--- Start Reading passage ---

Heights History: The Saturday Shop

On May 11, 1968 the New York Times profiled the owners of 57 Hicks Street, Public Relations professionals William and Margaret Primavera. The young couple had come up with a unique way to pay for their $65,000 townhouse – an antiques store inside their living room open only on weekends and called The Saturday Shop.

William Primavera, then 28, was already a seasoned Early American antiques collector when the couple moved into their Brooklyn Heights home. On Saturdays he’d travel to a “secret” out of state location to purchase items for the store while Margaret stayed behind and ran the business. Items in the shop ram the gamut from $1 brass doorknobs to a $400 English tall clock, the Times reported. Also up for grabs according to the paper, “porcelain wash bowls and pitchers, glass eggs made to encourage chickens to increase their production, stereopticons, Victorian funeral wreaths, a Sally Rand white ostrich fan (“We always try to have one camp item,” Mr. Primavera said), button closers and table clocks.” The best selling item? Desks. Everyone needs them William said.

--- End Reading passage ---

Problem
Write the next part of the Heights History piece about The Saturday Shop, beginning after its final sentence. Nothing in the lines that follow is needed.

--- Start Collected material ---

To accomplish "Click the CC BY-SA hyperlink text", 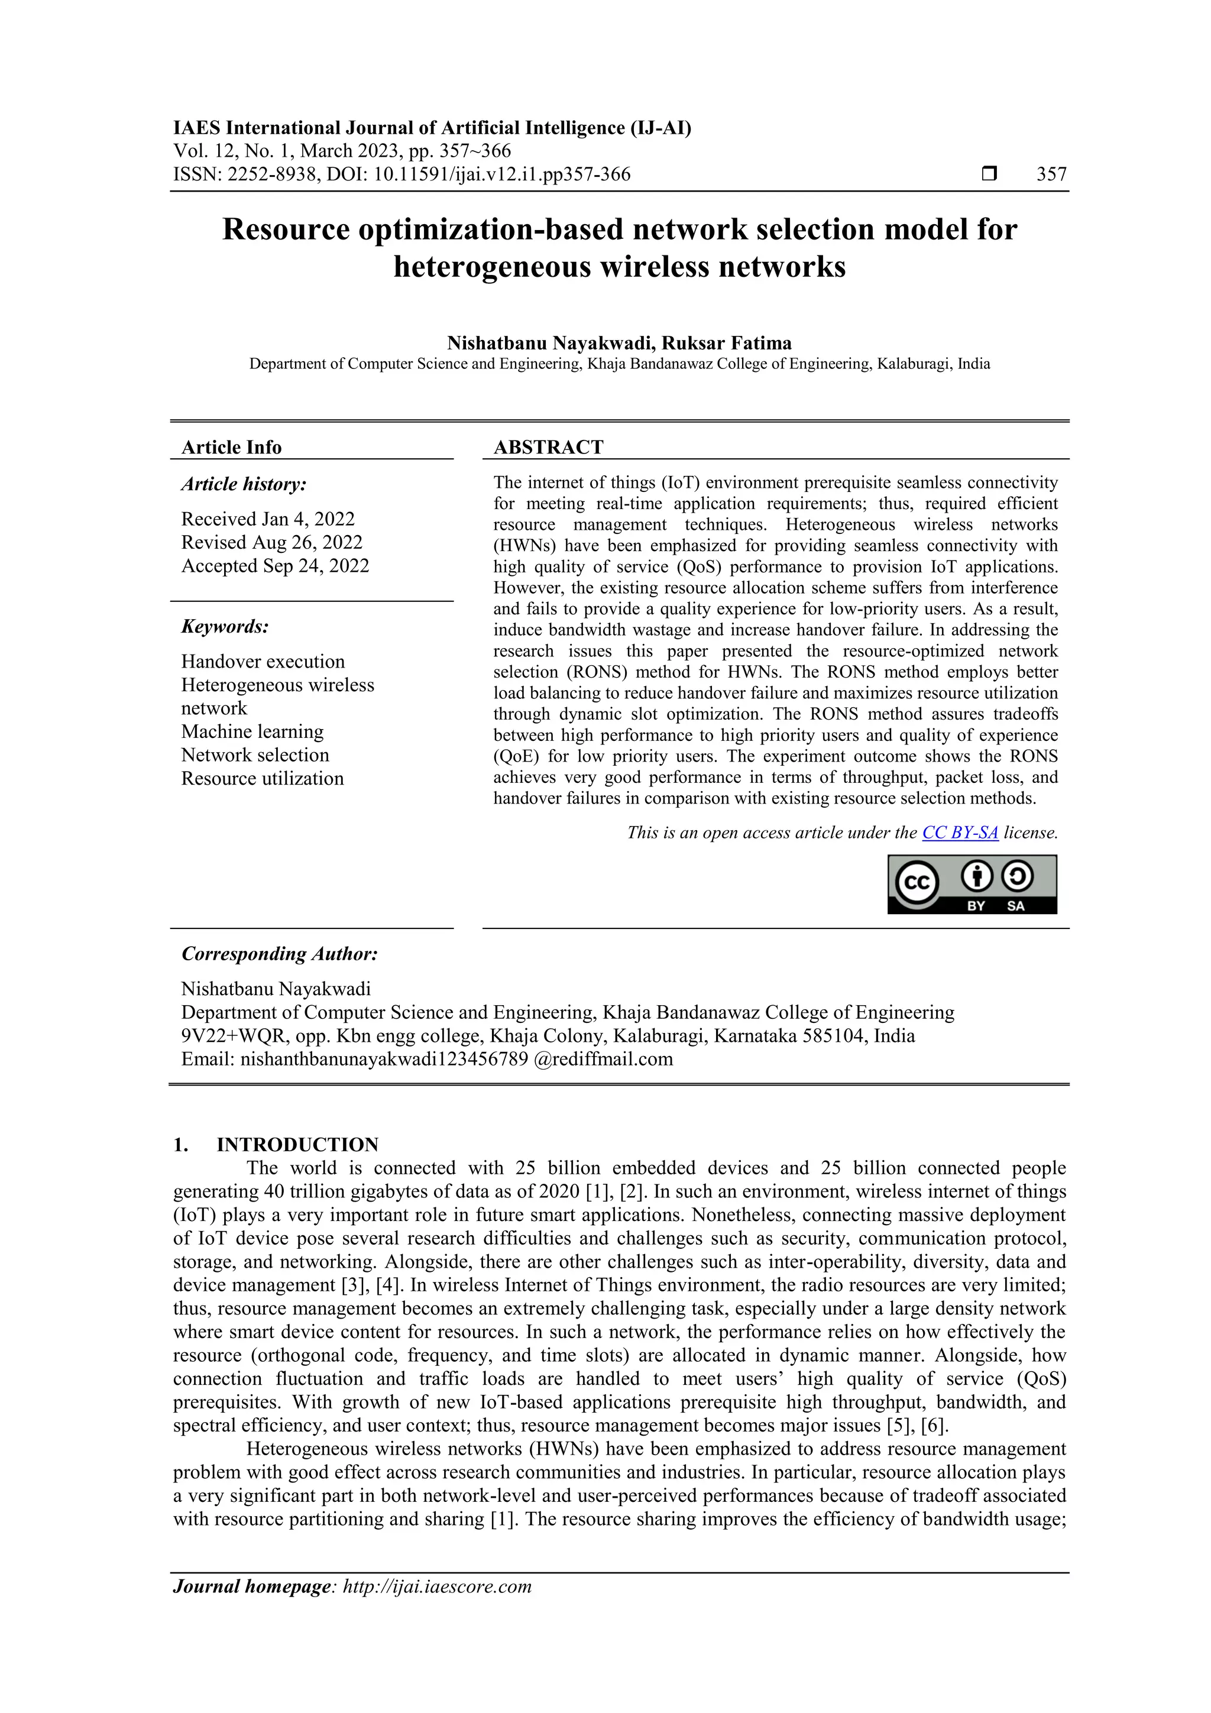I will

--- End Collected material ---

Response for this exercise
Margaret always had a pot of coffee on hand for customers and at the time the article was written, they were planning wine tastings at the store all month long. Adding to their neighborly spirit, the Primavera’s window displays won praise from the Brooklyn Heights Association for “improving the appearance of historic Brooklyn Heights.”

The couple told the Times that the home had once been a brothel (in the early 1960s). There were also rumors that 57 Hicks is haunted. When William would hear strange noises, Margaret would joke that “it was probably the mailman.”

The couple also hoped that The Saturday Shop would pay their mortgage off in “15 years”. They sold 57 Hicks in September 1972.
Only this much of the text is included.